Thursday, 17 September 2015

The legal warrant for the Lockerbie trial

[It was on this date in 1998 that the legal instrument that allowed the Lockerbie trial at Camp Zeist to take place was laid before the UK Parliament. What follows is excerpted from an article by me entitled The Lockerbie Disaster that was published in the Edinburgh Law Review in January 1999:]

For four years and seven months the Government of the United Kingdom (and that of the United States) consistently maintained that the "neutral venue" scheme proposed by the writer and accepted by the Libyan Government and defence lawyers in January 1994 was impossible, impracticable and inherently undesirable. For a flavour of the strength and vehemence of the Government's opposition, the interested reader is referred to "The Lockerbie Trial" 1998 SLT (News) 9 by Lord Hardie, a response by the Lord Advocate to the present writer's "The Lockerbie Proposal" 1997 SLT (News) 304.
However, on 24 August 1998 the Governments of the United Kingdom and United States announced that they had reversed their stance on the matter. In a letter of that date to the Secretary-General of the United Nations, Kofi Annan, the Acting Permanent Representatives of the UK and the USA stated:
".... in the interest of resolving this situation in a way which will allow justice to be done, our Governments are prepared, as an exceptional measure, to arrange for the two accused to be tried before a Scottish court sitting in the Netherlands. After close consultation with the Government of the Kingdom of the Netherlands, we are pleased to confirm that the Government of the Kingdom of the Netherlands has agreed to facilitate arrangements for such a court. It would be a Scottish court and would follow normal Scots law and procedure in every respect except for the replacement of the jury by a panel of three Scottish High Court judges. The Scottish rules of evidence and procedure, and all the guarantees of fair trial provided by the law of Scotland, would apply."
In order to give effect to this change in policy, an Agreement was concluded on 18 September 1998 between the Government of the Kingdom of the Netherlands and the Government of the United Kingdom regulating the sitting of the Scottish Court in the Netherlands; and an Order in Council (The High Court of Justiciary (Proceedings in the Netherlands) (United Nations) Order 1998, SI 1998 No 2251) was made on 16 September 1998 and laid before Parliament on 17 September, to confer the necessary legal authority for Scottish criminal proceedings against the two Libyan suspects to be conducted in the Netherlands. The scheme set out in these two documents differs from the January 1994 proposal in only two respects. First, the court is to consist of a bench of three Lords Commissioners of Justiciary (with a fourth who is to sit with the court, participate in all its deliberations, but to have no vote in any decision required to be taken unless one of the three dies or is absent for a prolonged period) as distinct from an international panel of judges chaired by a Lord Commissioner of Justiciary. Secondly, any appeal arising out of the proceedings is (where either of the accused is entitled to attend the appeal and intimates that he wishes to do so) to be heard in the Netherlands by a bench of five Lords Commissioners of Justiciary and not (as provided for in the January 1994 proposal) by three judges sitting in the Court of Criminal Appeal in Edinburgh in the usual way.
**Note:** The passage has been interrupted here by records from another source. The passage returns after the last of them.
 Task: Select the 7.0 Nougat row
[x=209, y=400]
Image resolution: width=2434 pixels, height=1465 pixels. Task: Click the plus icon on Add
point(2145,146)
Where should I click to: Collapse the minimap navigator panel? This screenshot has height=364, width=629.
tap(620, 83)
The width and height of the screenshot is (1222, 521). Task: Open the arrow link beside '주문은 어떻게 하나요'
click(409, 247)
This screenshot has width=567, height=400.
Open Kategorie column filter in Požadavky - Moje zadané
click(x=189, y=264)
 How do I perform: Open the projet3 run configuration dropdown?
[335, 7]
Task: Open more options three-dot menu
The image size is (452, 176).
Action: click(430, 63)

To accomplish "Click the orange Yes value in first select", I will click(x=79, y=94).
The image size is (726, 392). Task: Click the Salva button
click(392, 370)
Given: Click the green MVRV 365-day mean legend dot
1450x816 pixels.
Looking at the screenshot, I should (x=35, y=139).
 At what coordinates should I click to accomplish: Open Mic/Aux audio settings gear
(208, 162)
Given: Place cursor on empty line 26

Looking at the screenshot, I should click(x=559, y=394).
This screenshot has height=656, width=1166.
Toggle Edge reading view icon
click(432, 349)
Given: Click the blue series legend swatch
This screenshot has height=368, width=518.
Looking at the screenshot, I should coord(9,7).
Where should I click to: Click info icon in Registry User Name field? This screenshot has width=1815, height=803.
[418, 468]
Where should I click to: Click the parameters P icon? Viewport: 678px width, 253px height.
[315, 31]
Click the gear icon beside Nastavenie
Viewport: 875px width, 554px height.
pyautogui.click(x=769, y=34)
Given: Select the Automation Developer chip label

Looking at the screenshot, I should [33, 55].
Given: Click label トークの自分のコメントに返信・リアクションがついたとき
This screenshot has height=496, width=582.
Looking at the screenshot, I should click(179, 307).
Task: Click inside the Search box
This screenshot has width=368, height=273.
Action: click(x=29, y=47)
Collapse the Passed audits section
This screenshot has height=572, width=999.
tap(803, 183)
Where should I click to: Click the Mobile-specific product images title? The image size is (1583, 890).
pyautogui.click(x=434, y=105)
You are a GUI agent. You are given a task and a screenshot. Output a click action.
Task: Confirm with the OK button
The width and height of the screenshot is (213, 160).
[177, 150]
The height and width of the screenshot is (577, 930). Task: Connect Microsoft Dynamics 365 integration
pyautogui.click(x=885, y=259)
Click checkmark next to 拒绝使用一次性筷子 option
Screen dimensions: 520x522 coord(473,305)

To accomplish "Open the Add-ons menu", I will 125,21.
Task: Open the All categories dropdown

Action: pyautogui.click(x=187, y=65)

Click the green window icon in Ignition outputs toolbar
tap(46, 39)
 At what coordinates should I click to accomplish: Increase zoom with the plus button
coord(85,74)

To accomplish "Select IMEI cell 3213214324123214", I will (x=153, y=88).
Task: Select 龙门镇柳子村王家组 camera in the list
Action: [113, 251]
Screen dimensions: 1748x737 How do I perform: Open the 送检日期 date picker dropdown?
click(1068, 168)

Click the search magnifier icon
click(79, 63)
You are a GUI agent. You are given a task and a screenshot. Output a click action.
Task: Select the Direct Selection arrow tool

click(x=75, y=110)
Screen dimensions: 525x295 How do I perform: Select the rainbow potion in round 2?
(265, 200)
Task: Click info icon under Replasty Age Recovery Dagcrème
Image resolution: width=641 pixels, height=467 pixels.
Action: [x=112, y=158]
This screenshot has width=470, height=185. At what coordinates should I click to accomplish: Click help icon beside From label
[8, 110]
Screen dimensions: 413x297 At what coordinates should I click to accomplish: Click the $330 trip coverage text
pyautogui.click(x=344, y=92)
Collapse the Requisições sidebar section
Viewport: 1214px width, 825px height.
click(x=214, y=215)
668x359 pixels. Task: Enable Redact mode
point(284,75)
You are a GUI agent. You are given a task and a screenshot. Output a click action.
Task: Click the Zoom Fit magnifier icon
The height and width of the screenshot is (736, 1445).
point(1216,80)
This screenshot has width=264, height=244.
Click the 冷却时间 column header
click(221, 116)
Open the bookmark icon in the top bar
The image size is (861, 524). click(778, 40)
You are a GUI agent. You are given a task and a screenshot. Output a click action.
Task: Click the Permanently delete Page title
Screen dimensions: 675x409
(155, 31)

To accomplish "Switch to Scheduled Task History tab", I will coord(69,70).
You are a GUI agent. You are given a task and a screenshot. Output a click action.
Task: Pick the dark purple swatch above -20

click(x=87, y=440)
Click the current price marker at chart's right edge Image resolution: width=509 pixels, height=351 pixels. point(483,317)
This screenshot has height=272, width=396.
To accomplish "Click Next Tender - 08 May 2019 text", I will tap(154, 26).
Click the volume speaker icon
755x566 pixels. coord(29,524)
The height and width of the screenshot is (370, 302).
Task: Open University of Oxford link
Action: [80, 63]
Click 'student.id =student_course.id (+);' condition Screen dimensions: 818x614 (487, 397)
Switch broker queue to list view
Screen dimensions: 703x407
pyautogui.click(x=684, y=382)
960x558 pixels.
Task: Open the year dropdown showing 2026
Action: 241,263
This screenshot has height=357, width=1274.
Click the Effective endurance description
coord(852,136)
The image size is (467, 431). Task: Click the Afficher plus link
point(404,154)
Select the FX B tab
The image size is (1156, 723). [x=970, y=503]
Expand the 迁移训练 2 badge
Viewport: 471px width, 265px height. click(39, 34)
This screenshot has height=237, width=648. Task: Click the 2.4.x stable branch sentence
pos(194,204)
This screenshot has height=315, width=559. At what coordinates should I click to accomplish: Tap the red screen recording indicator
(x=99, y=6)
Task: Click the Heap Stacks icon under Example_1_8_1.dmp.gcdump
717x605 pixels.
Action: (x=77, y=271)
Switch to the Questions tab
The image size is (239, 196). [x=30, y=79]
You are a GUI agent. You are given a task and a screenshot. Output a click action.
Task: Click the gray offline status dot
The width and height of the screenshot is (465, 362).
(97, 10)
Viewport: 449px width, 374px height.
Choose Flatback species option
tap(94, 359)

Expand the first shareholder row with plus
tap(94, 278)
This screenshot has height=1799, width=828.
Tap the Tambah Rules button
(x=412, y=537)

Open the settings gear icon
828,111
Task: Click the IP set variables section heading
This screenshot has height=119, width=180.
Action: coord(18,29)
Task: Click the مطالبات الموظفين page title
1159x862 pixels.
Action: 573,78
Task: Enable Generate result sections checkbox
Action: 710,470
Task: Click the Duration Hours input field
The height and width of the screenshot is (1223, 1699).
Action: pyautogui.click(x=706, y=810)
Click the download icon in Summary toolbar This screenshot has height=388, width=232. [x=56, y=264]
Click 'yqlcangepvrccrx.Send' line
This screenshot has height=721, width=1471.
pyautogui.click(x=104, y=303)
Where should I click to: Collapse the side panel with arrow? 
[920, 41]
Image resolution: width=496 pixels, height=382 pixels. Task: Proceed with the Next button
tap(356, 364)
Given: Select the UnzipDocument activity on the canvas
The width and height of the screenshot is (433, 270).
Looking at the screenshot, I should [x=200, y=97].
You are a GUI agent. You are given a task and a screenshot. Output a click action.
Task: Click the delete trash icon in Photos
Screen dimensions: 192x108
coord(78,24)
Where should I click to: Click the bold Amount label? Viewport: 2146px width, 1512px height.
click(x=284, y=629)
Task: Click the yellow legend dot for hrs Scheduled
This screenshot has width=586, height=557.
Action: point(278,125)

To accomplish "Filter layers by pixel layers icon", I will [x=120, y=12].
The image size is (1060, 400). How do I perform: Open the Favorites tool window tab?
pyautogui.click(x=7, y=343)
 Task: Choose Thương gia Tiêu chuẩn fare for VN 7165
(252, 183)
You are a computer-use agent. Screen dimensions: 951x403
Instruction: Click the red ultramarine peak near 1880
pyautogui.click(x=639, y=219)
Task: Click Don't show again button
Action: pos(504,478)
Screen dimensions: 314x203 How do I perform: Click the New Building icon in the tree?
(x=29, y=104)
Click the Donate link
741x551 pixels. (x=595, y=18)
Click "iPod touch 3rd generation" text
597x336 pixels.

In the weeks since the announcement of the British and American change of heart there have been conflicting signals from Libyan sources regarding the acceptability or otherwise of the scheme. However, at meetings which the writer had between 20 and 22 September 1998 with Libyan government ministers (including Colonel Gaddafi) and with the new team of Libyan lawyers representing the suspects, he formed the clear impression that, provided certain clarifications of the details of the scheme were provided and reassurances as to its meaning and implications supplied, the suspects would surrender themselves for trial. But it may take some considerable time for these clarifications and reassurances to be obtained, largely because the Governments of the United Kingdom, the United States and the Netherlands refuse to negotiate or communicate directly with either the Libyan Government or the Libyan defence lawyers. They insist that all communications be channelled through the office of the Secretary-General of the United Nations. As far as the Libyans are concerned, however, what remain to be resolved are modalities or practicalities: the principle has been accepted, as have all but a few of the details. The odds in favour of the trial actually happening are good.